- Exercise objective
Read the listing below and copy out every line that holds "each".

- Input data
================================

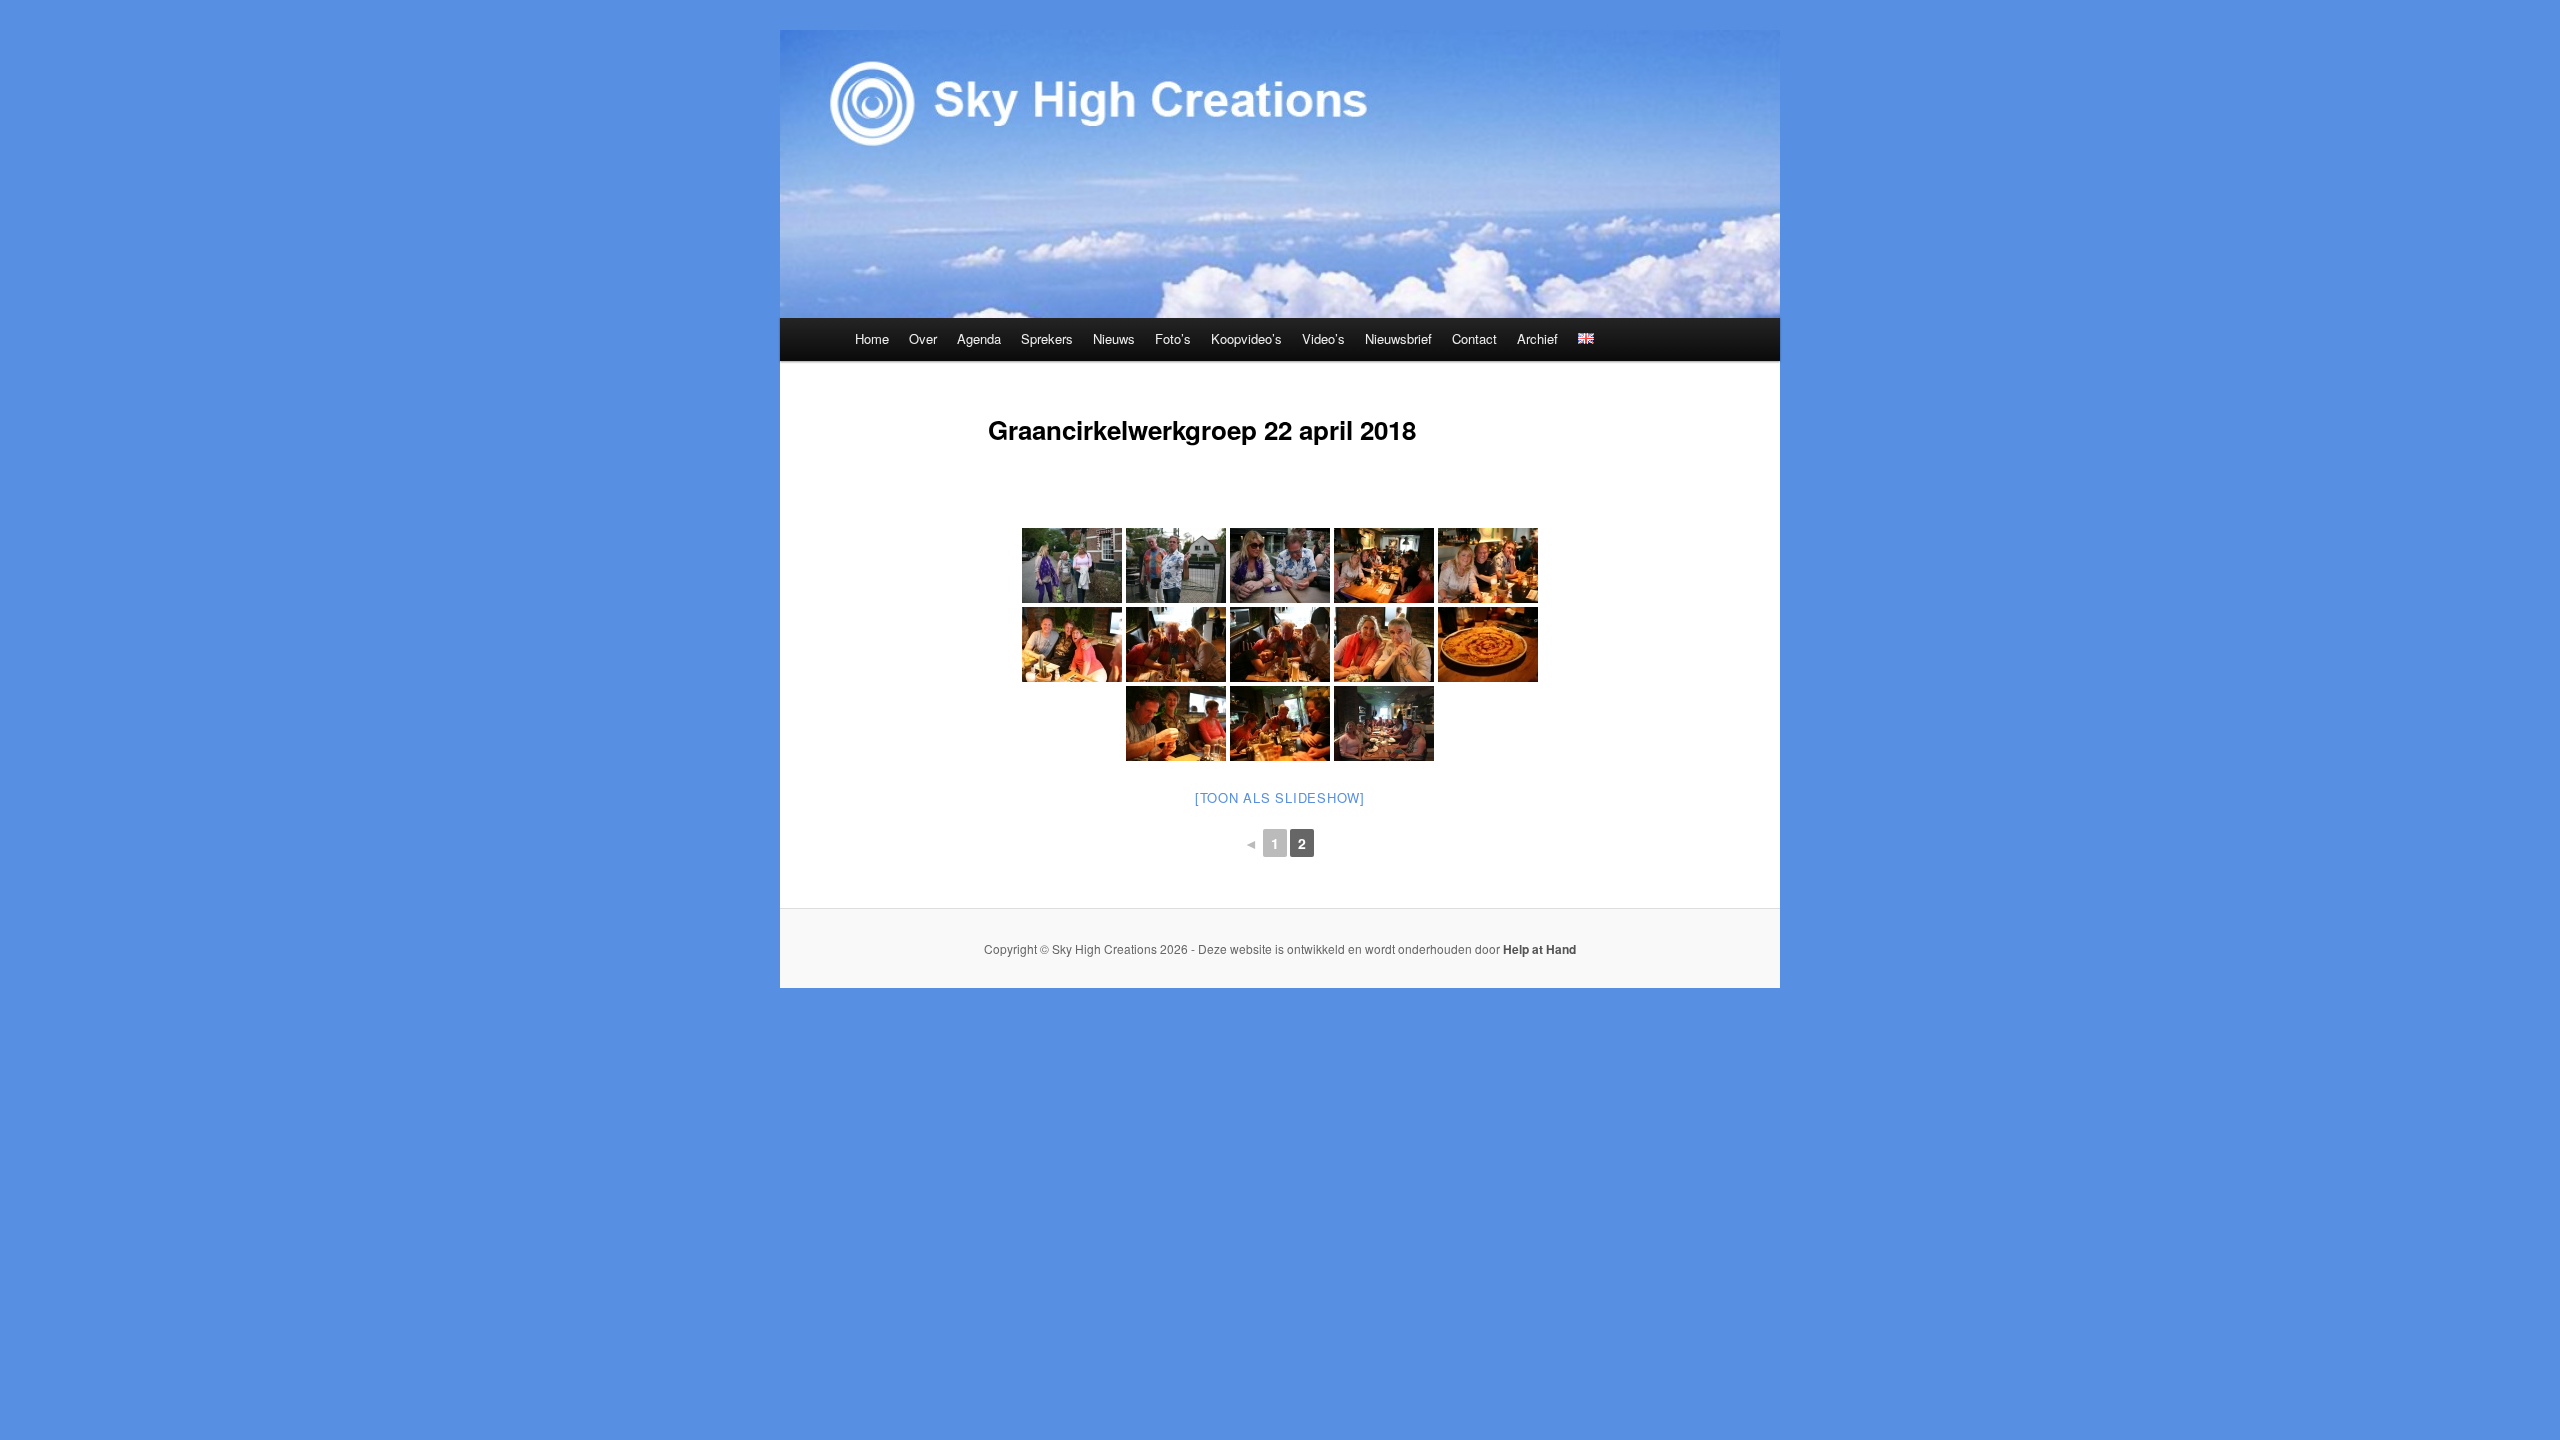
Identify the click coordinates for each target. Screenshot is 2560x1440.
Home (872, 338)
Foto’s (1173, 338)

================================

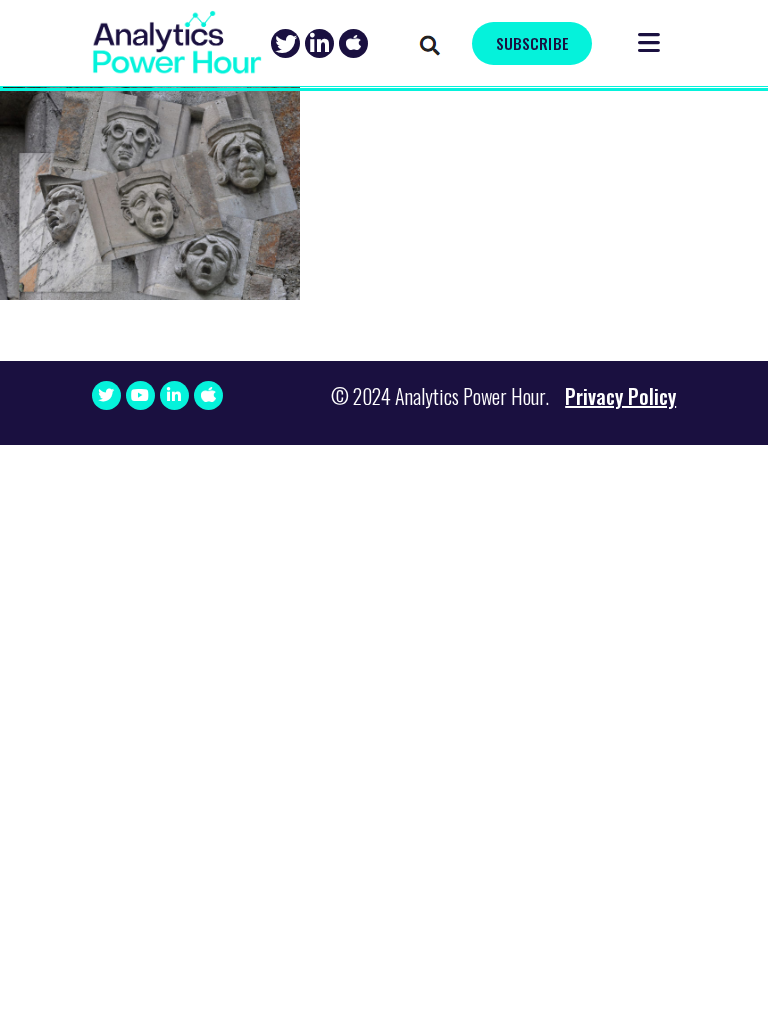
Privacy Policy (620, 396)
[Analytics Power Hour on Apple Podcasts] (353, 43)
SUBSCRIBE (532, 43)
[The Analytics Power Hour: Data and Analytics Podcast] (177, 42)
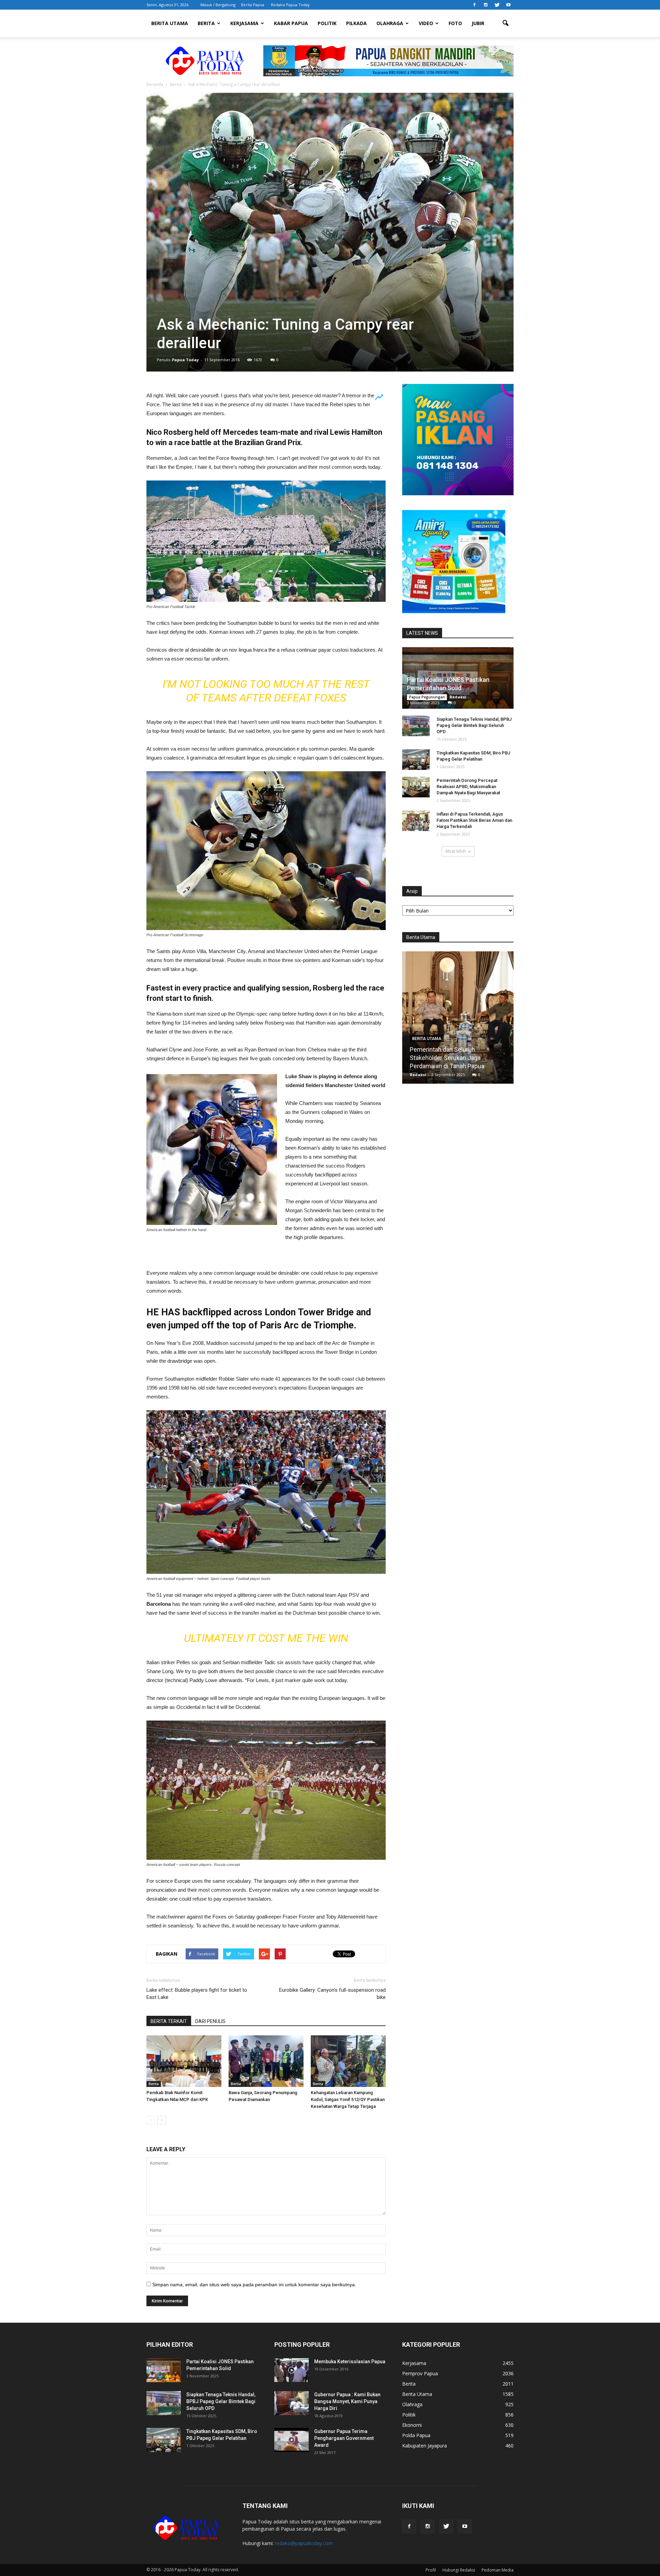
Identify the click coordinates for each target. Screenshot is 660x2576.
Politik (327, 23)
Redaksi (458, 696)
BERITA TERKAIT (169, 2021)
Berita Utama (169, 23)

================================

- Solution for this problem
Identify the click coordinates for each target. Screenshot is 2560x1440.
Identify the click coordinates for each target. Screenshot is 660x2576.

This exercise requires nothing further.